Homicide investigators were interviewing the suspect, who had been hospitalized after the shooting, Louisville Acting Police Chief Robert Schroeder said at a press conference on Sunday.
In a video of the shooting shown during the press conference, the suspect was surrounded by several people before they were shot and people rushed to cover. Schroeder said the man had been participating in the protests since they started and that he had been arrested multiple times.
“Other members of the park had repeatedly asked him to leave because of his destructive behavior,” said Schroeder.
Another video posted on social media later showed at least one person bleeding profusely on the ground.
Several other people fired after the suspect started shooting, but no one else was hit, Fischer said.
“Whether they were there at the time of the shooting or not, I know the sadness of those who have been organizing and participating in peaceful protests for racial justice. This is absolutely not what they wanted or any of us wanted,” said Fischer. “We cannot allow a senseless act by an individual to derail that dream, that vision that we have as a city.”
The shooting was at least the second during nearly a month of protests in Louisville over Taylor’s death.

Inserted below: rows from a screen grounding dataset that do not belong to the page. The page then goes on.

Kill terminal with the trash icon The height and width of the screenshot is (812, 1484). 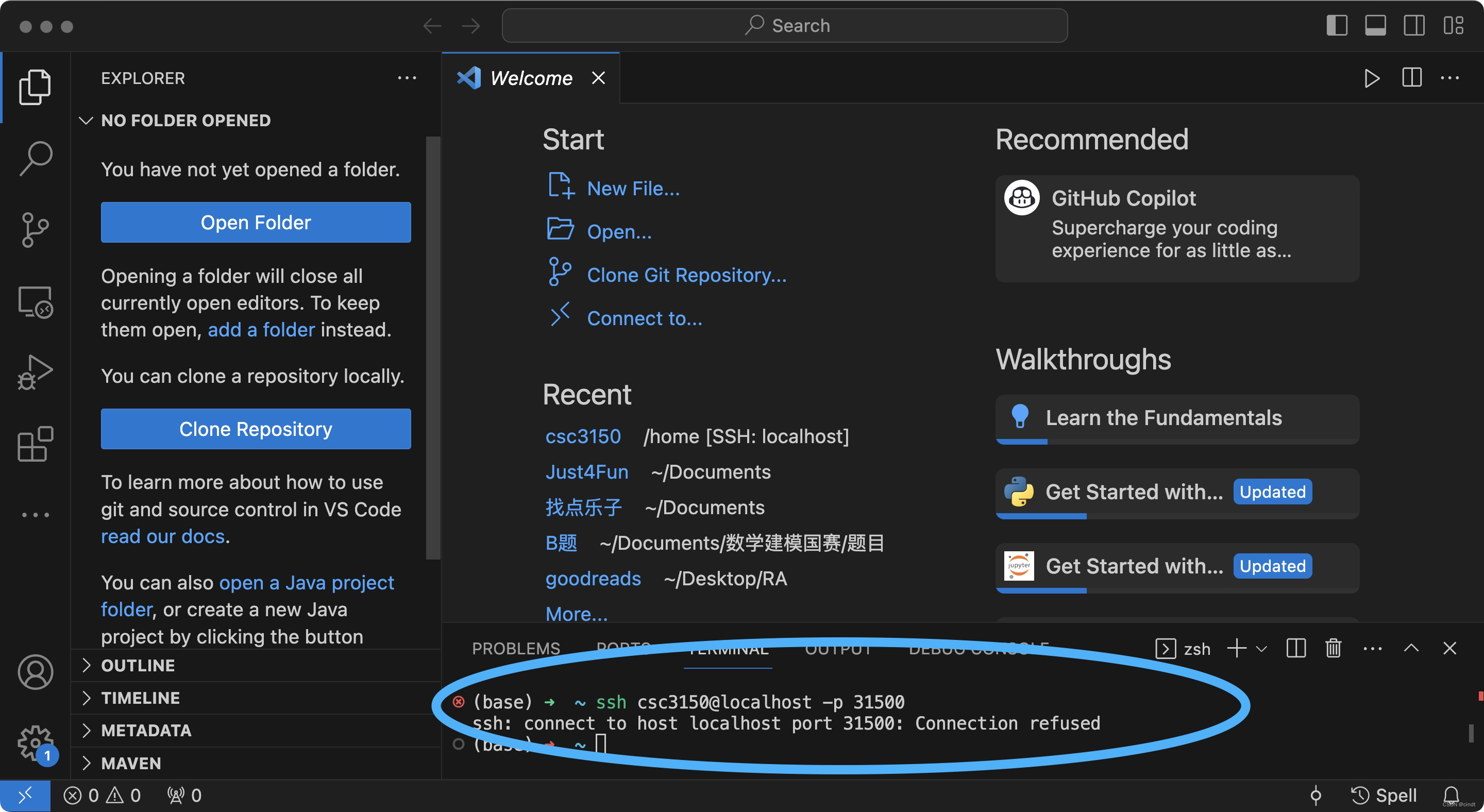1333,649

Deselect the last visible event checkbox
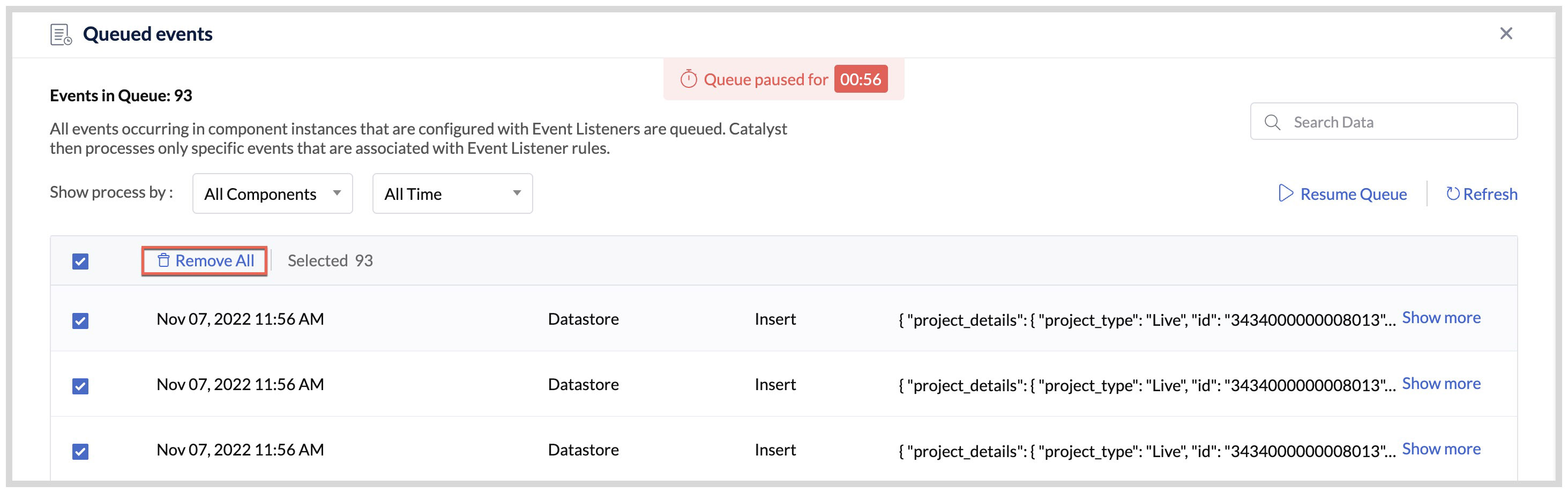coord(80,451)
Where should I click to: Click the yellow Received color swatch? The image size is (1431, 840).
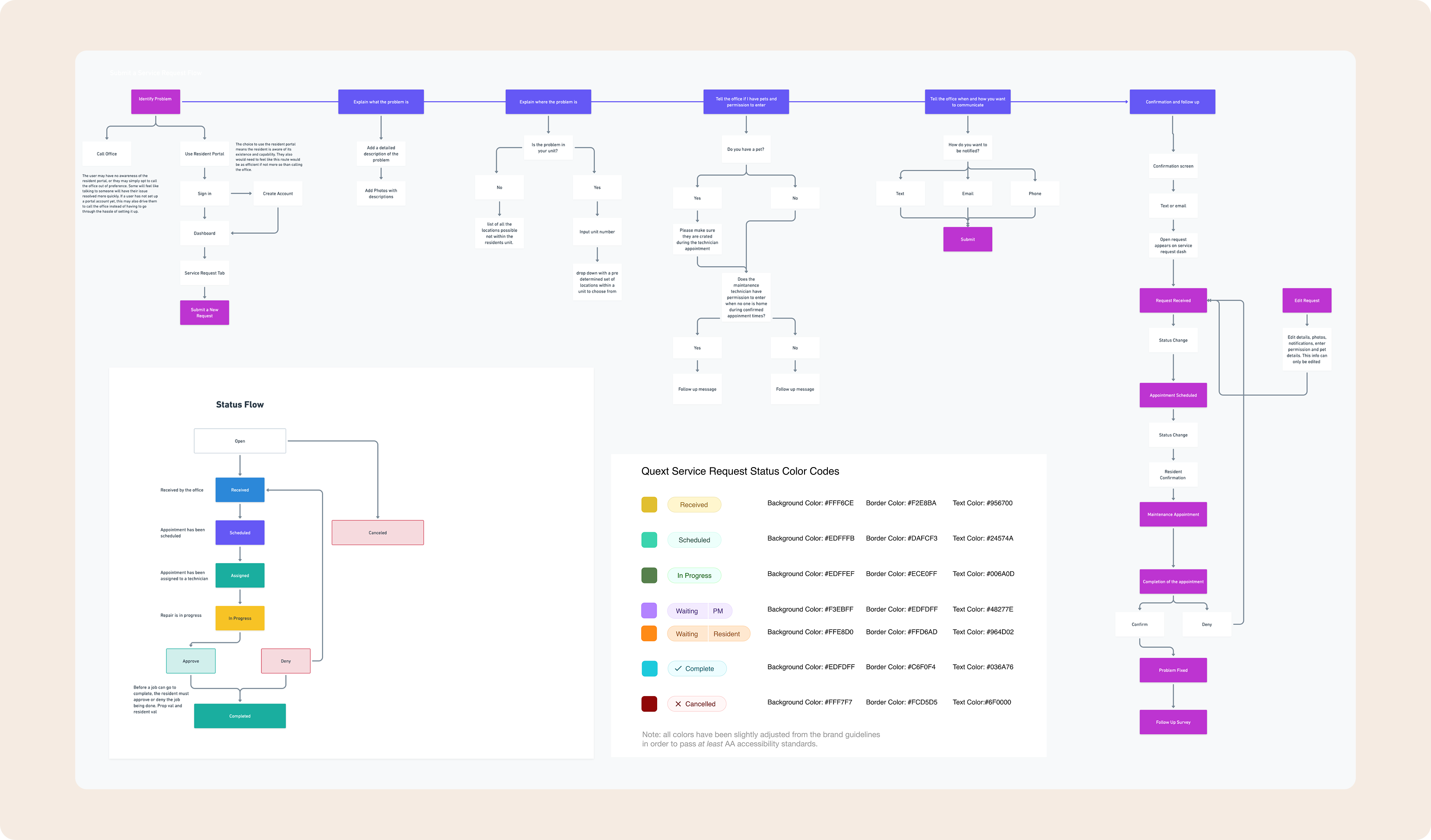tap(649, 504)
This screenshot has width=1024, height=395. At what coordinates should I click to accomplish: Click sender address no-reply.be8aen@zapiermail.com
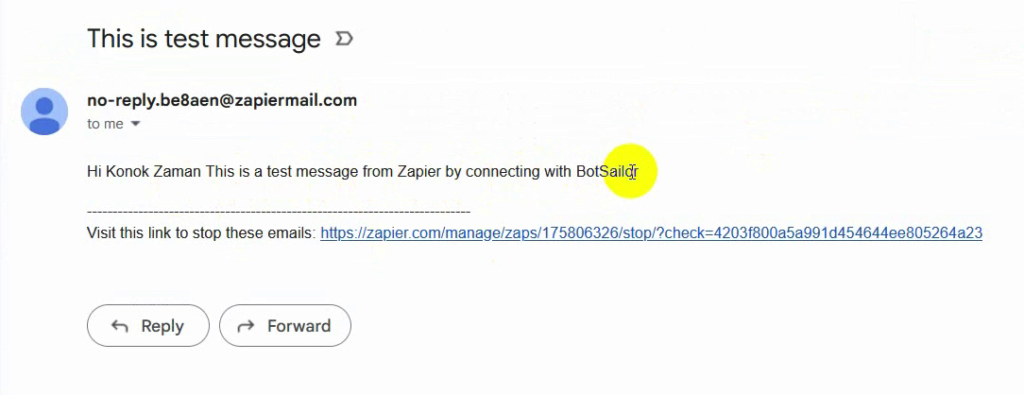pyautogui.click(x=222, y=101)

Seven people were injured on May 28 when the gunfire erupted near the town hall, prompting Taylor’s mother to issue a statement calling on people to demand justice “without hurting themselves.”
Taylor, a 26-year-old black woman, was killed at her Louisville home in March by police who were following a no-touch order. Protesters have been asking that the officers involved in her death be charged. One of the officers was recently fired.
Taylor’s boyfriend, Kenneth Walker, was originally charged with attempted murder after shooting one of the officers who entered the home. Walker has said he thought he was defending himself against an intruder.
The no-touch search warrant that allows police entry without announcing their presence was recently banned by the Louisville Metro Council.
Several dozen people gathered Sunday at Jefferson Square Park, which has been the epicenter of continued protests. Some Louisville police officers arrived to pass out flyers saying camping and cooking overnight were prohibited on the site, but protesters would be allowed to continue meeting during the day.
John Kriner knelt for almost 30 minutes at the site to pray for peace. He said it was his first visit.
“I just want there to be peace and quiet,” Kriner told The Associated Press news agency.